● **Your task**
Below are the records; count how many of their lines hold the string "label" and give the number alone.

Segment Start: Excerpted data

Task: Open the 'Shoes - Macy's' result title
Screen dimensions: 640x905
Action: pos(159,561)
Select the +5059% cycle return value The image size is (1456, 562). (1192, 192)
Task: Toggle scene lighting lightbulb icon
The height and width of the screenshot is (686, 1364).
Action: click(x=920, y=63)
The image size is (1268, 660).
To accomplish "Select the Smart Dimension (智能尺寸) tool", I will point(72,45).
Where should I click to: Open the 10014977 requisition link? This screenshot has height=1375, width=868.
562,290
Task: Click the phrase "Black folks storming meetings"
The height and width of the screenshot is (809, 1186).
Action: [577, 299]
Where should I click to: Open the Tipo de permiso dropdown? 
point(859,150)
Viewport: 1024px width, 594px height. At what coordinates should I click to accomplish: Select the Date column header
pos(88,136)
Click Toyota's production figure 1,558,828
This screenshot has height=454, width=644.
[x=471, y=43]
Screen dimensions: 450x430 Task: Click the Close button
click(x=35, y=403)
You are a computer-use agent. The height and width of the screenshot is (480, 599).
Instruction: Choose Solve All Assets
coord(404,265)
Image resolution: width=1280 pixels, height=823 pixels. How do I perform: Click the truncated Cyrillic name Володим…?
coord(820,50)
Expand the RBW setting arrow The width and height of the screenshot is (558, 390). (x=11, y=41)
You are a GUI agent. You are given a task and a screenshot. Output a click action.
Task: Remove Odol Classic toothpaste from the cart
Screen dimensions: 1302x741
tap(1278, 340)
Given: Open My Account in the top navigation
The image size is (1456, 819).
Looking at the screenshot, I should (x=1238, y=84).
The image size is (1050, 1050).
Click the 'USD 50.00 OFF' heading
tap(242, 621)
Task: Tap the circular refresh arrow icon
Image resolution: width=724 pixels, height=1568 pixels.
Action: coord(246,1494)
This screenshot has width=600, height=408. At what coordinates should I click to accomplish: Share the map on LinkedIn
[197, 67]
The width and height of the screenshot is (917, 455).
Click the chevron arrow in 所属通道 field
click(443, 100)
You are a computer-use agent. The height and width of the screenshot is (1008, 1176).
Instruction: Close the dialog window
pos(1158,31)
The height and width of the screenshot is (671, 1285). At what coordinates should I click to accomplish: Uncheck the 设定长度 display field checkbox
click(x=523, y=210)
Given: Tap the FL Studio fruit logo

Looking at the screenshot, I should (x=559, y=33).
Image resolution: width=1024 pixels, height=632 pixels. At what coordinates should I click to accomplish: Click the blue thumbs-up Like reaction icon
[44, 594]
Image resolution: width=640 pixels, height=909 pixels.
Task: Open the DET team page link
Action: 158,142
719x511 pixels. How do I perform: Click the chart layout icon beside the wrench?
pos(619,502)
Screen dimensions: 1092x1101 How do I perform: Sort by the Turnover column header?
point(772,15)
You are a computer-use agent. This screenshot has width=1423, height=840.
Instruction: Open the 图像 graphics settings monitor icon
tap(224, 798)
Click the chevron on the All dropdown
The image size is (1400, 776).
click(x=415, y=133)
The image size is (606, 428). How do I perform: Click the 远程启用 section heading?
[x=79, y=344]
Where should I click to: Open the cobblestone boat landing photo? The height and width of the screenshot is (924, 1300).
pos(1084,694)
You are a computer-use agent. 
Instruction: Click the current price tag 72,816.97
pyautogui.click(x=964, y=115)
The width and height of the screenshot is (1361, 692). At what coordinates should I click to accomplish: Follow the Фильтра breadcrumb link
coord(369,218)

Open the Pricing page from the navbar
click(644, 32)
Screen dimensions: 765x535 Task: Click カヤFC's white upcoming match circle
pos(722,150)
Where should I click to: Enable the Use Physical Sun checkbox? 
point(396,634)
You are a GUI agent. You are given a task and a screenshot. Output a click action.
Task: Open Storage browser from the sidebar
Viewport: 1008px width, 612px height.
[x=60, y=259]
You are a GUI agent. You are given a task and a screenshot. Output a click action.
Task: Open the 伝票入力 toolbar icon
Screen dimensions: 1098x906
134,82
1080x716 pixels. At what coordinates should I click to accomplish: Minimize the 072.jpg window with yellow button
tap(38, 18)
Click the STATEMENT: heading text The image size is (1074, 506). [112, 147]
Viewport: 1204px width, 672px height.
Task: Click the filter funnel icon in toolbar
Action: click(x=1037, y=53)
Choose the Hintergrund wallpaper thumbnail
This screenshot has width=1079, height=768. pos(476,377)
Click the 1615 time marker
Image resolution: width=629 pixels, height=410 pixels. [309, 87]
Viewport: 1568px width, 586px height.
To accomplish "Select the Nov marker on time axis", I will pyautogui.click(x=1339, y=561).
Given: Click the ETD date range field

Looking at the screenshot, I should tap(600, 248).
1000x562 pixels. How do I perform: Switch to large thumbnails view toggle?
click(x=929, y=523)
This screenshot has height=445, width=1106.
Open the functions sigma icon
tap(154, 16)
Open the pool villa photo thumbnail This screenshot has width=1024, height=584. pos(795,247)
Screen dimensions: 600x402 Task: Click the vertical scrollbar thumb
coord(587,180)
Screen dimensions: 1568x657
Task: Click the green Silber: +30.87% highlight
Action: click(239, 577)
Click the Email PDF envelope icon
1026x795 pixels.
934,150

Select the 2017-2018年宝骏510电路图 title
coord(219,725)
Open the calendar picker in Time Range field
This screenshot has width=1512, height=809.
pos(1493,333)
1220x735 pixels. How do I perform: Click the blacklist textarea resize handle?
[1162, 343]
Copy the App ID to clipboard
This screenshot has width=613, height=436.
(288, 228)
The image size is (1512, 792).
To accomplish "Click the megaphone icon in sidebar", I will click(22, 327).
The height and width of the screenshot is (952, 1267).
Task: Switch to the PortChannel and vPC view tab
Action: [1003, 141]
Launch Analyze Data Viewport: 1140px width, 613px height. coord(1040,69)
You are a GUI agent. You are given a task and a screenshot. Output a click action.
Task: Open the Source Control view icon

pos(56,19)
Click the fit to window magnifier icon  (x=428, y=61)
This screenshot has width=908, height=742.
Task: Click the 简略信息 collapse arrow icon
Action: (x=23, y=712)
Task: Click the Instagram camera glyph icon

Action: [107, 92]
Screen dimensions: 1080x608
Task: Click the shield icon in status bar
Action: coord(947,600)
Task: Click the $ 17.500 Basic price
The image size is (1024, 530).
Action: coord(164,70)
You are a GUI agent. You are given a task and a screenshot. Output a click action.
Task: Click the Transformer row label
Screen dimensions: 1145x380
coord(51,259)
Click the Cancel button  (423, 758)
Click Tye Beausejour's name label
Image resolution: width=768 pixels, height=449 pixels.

Segment End: Excerpted data

● **Output below**
2